News Publishers Are Wary of the Microsoft Bing Chatbot’s Media Diet
OpenAI’s ChatGPT tool, a startup released in November, is already known Plagiarism or just do it gently human handwriting. Several major US public school systems, including the New York City system, have banned the use of ChatGPT. Bing uses Microsoft’s AI system called Prometheus, which the company says builds on OpenAI’s ChatGPT and is fine-tuned to provide users with safer and more timely search results.
When asked at Microsoft’s media event this week about the potential for new Bing search to plagiarize a writer’s work, the company’s director of consumer marketing Yusuf Mehdi said the company “cares a lot about it.” being able to drive traffic back to content creators.” The links that the Bing chatbot includes at the bottom of each response, he said, are meant to “make it easy for people to visit and click through to those sites.” Microsoft’s Roulston declined to share information about how many of the original testers clicked through those citation links to access the source of the information.
Now publishers are considering whether to attack Microsoft again. The friendly partner who has stood by them in Congress to help them mainly against the search giant Google is currently leading in the race to bring chat technology to search.
“Unless there is a specific agreement, there is really no revenue coming back to news publications. And that’s a serious problem for our industry,” said Danielle Coffey, executive vice president and general counsel of News Media Alliance, a trade group of more than 2,000 print and online publications worldwide. world, including The New York Times And The Wall Street Journal. WIRED’s parent company Condé Nast is also part of the group.
Without any compensation, Coffey called the Bing chatbot’s attribution “less excellent for our taste”. When asked if members would consider asking Bing to stop using their content in the new search experience, she said there would be discussions on the topic.
Other news trade groups are also keeping a close eye on search chatbots. “We are deeply concerned about the role this revolutionary technology, which has the potential to do good, can play,” said Paul Deegan, president and chief executive officer of trade body News Media Canada. role in the exponential increase in misinformation. “Real journalism costs real money and negotiating fair content licensing agreements with news publishers is in the personal interest of the Big Tech platforms.”
Google and Microsoft pay a number of publishers to distribute their content in different apps and features, including select search results as required by European law.
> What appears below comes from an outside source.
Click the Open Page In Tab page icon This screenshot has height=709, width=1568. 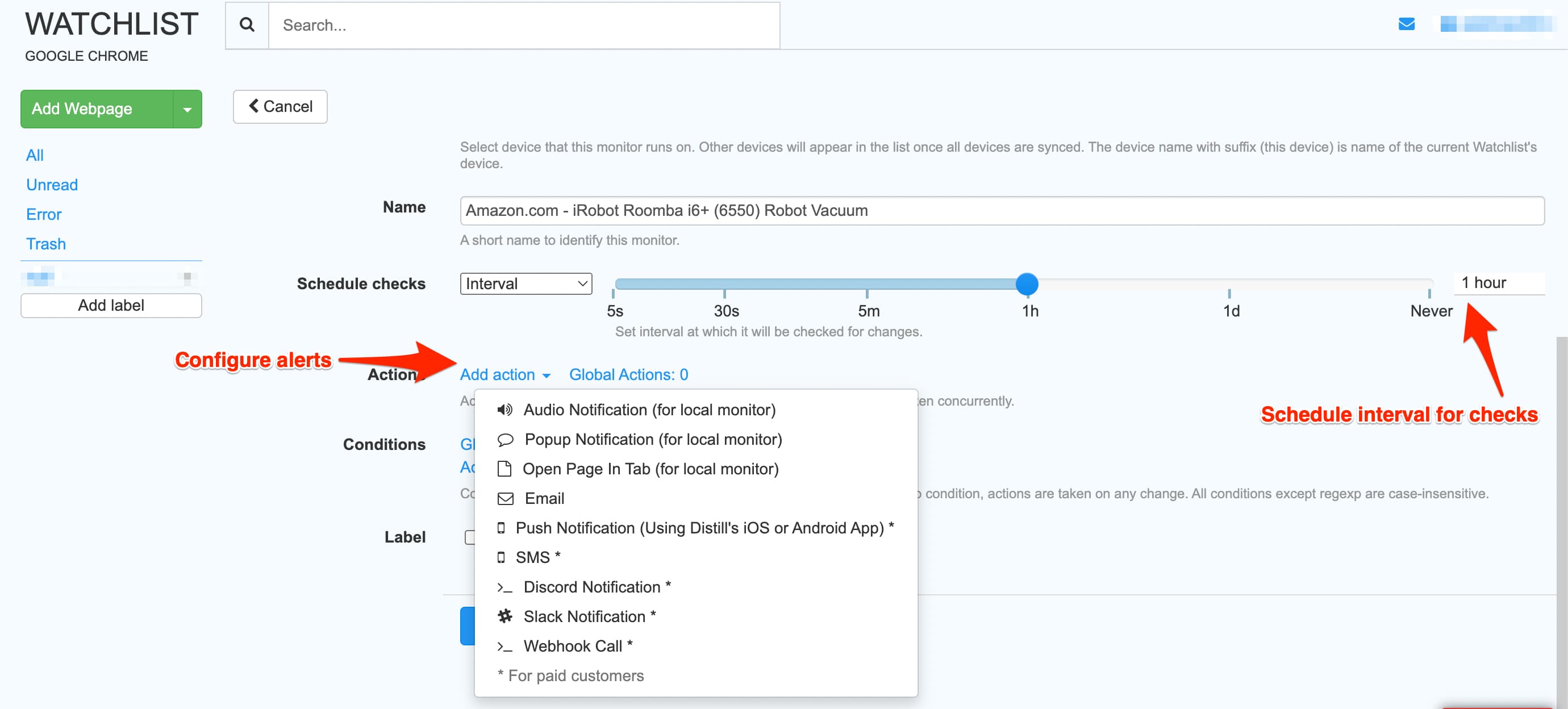(x=504, y=469)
Microsoft’s MSN web portal is still a big driver of traffic and licensing sales for some publishers, and Google has pushed for a licensing regime they call News introduction provides stories for Google News and the company’s news feed app, Discover.
But the new chatbot experience powered by Bing—and a bot called Bard in Google works—offers more than just links, short previews, and thumbnails common across public platforms. turmeric. They are touted as a way of using AI to engage users in a conversation that can give them the information they want quickly, fluently, and without leaving the chat box. If web users spend more time with bots and less time clicking on links, publishers may experience a cut in revenue from subscriptions, ads, and subscriptions. introduce.